*Required work*:
Rewrite the music commentary below, starting at "1). Ryan Hemsworth" and ending at "being by yourself.", and replace each "voices" with "vocals".

*Source text*:
In college, an acquaintance said no one was making protest music except for Kottonmouth Kings. Even if that band were doing protest music, the whole concept just seemed ridiculous. Not only because the band was called Kottonmouth Kings, but also because the message never felt present when he played their songs. Even when they are not being overtly political, Run The Jewels’ message of protest hangs in the air. It has been amplified in Killer Mike’s responses to racial profiling, Ferguson, and a host of other societal ills that RTJ’s existence touches. On the liner notes, the lyrics of closer “Angel Duster” are bleak but Mike and El-P make it somewhat hopeful. It’s not an ignorant hope. It recognizes that the wrong in the world, the forces pointing and laughing. Run the Jewels are still here running around screaming for all who want to scream with them.
1). Ryan Hemsworth – Alone For The First Time
There are two types of voices on Alone For The First Time. The first set are electronically modified and repetitive. These programmed voices repeat phrases like “Don’t you/ hurt me” and “There’s no room for you left in my heart” and “I need you.” The second set of voices are from Hemsworth’s collaborators dropping expanded emotions over Hemsworth’s instrumentals. Both sets of voices are getting at the same idea, the difficulty of being by yourself.
Being lonely and being alone are different feelings. Previous entrants Modern Baseball sing thusly, “Not feeling lonely/ I just like being alone.” There is resignation and reality in being alone. Loneliness is a terrible feeling but being alone is a state. Sometimes it is terrible. Sometimes it isn’t. There are different occasions and circumstances for being alone. Some are driven by loneliness, but some are by necessity.

*Supplied data*:
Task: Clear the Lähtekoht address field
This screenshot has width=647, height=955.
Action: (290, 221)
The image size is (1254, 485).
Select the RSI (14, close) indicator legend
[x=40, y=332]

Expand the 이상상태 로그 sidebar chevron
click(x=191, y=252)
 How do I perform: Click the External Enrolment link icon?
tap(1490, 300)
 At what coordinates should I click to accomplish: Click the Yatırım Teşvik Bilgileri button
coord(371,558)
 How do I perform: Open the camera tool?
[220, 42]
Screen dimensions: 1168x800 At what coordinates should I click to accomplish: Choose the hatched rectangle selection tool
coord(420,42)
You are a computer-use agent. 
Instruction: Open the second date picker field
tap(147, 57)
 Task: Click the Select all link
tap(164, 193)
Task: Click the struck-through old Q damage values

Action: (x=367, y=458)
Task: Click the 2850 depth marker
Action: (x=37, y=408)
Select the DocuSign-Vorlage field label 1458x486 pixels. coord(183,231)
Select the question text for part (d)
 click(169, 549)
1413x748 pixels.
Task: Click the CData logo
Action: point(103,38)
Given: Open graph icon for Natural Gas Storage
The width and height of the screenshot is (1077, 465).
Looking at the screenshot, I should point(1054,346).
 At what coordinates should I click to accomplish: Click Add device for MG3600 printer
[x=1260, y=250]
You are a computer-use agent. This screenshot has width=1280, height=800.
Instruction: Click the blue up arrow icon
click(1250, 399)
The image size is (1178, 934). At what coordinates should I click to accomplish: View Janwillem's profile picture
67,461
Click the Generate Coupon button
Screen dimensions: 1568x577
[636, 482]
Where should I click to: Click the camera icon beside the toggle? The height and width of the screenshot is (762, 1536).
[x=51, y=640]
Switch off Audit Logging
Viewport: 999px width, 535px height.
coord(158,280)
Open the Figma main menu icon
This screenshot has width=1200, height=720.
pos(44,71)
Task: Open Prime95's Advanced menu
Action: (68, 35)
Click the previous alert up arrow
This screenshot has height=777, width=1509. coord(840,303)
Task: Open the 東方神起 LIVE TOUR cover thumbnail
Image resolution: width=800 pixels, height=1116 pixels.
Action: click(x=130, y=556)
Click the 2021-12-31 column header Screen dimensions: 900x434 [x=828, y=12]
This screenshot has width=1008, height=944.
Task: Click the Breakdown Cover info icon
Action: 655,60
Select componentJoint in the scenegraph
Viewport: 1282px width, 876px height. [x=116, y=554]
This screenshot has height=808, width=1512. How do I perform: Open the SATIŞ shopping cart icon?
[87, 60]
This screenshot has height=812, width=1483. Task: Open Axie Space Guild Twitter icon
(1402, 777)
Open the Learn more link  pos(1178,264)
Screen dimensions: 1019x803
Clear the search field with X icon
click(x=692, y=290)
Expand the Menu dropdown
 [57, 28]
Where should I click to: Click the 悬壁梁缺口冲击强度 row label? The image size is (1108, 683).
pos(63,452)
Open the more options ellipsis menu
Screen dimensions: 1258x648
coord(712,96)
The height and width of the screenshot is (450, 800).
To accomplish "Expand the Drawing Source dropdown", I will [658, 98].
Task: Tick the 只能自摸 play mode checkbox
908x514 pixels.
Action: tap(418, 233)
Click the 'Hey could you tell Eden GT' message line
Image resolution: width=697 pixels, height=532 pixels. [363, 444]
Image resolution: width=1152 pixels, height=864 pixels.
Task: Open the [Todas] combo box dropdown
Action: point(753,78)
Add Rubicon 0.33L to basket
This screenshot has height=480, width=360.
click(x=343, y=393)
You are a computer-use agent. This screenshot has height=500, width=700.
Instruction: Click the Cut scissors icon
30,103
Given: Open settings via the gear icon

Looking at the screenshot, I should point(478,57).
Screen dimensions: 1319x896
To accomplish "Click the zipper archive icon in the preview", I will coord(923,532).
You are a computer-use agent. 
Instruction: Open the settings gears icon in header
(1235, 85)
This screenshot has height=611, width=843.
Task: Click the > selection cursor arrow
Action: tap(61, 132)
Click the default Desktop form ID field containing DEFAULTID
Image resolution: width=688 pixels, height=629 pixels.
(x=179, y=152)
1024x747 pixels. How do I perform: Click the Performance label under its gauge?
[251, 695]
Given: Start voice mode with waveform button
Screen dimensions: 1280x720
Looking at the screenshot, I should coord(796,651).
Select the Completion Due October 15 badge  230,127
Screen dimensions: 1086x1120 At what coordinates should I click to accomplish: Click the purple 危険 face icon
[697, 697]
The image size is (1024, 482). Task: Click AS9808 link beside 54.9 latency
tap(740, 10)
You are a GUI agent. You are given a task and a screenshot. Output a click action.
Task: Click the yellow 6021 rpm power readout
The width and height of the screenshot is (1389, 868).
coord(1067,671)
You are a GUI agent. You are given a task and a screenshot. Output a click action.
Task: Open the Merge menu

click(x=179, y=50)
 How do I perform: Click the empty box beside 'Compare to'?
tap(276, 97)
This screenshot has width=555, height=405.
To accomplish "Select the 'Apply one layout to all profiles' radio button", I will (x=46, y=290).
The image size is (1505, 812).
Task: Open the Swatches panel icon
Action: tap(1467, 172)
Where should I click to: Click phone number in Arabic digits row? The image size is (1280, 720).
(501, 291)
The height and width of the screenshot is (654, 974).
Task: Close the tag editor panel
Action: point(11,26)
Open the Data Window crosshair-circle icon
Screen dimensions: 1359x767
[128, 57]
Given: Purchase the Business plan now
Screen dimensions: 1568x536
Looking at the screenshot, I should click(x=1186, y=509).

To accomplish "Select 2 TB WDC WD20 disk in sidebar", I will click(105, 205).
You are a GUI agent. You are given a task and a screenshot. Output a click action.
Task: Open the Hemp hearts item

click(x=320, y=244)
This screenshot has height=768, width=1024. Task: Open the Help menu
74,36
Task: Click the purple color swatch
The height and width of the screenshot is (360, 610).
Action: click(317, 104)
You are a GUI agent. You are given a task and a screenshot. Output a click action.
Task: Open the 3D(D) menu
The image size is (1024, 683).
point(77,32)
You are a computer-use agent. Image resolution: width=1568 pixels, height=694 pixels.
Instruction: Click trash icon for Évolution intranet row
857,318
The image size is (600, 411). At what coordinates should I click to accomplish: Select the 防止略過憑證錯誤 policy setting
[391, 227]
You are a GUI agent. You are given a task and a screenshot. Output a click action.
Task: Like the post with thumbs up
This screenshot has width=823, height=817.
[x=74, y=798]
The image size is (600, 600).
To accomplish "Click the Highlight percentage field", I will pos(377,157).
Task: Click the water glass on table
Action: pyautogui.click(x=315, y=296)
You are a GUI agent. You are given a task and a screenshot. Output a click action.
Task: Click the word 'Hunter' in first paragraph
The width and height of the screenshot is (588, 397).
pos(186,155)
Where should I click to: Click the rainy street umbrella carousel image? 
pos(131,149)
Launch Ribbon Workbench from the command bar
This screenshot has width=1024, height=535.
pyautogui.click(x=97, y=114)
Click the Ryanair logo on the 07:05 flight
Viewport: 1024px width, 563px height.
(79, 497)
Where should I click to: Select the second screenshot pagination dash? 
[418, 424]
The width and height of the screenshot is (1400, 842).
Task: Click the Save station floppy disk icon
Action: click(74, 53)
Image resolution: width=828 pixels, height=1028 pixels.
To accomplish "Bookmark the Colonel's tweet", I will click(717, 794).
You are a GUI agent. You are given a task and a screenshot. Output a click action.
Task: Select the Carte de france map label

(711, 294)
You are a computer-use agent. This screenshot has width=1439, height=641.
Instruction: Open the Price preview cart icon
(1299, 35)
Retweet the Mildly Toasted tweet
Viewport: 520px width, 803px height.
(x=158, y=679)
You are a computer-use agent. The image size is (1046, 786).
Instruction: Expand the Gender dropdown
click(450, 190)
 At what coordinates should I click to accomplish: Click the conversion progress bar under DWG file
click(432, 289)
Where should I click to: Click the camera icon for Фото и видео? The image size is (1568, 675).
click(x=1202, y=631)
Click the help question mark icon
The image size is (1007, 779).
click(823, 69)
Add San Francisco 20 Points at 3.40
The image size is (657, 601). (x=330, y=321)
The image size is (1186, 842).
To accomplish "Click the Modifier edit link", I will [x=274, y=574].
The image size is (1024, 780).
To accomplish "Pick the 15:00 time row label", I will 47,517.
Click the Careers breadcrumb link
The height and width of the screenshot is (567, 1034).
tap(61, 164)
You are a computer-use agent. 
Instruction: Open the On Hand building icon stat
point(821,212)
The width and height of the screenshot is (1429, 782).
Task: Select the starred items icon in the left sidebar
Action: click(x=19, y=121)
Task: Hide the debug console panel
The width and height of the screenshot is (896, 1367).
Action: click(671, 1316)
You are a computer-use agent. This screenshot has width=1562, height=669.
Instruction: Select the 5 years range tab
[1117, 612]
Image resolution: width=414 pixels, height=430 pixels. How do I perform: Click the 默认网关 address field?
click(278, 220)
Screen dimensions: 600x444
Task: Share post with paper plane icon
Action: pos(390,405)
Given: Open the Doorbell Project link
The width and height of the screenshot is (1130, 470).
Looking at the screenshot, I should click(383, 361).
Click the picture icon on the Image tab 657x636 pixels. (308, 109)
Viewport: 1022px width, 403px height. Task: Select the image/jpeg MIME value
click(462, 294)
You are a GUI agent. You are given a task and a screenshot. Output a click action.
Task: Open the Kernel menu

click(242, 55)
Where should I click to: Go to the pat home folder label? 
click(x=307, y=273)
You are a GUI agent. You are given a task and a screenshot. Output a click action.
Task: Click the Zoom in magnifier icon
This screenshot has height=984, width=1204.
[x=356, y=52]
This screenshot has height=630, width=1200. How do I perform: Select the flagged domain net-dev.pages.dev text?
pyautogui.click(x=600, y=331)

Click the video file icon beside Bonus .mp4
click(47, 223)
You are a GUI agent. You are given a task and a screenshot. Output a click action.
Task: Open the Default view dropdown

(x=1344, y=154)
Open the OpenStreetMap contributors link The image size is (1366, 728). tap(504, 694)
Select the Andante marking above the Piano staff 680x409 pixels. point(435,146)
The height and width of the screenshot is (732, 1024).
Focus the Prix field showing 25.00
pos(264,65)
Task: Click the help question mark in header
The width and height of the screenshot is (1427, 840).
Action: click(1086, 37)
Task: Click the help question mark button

*Solution to the exercise*:
1). Ryan Hemsworth – Alone For The First Time
There are two types of vocals on Alone For The First Time. The first set are electronically modified and repetitive. These programmed vocals repeat phrases like “Don’t you/ hurt me” and “There’s no room for you left in my heart” and “I need you.” The second set of vocals are from Hemsworth’s collaborators dropping expanded emotions over Hemsworth’s instrumentals. Both sets of vocals are getting at the same idea, the difficulty of being by yourself.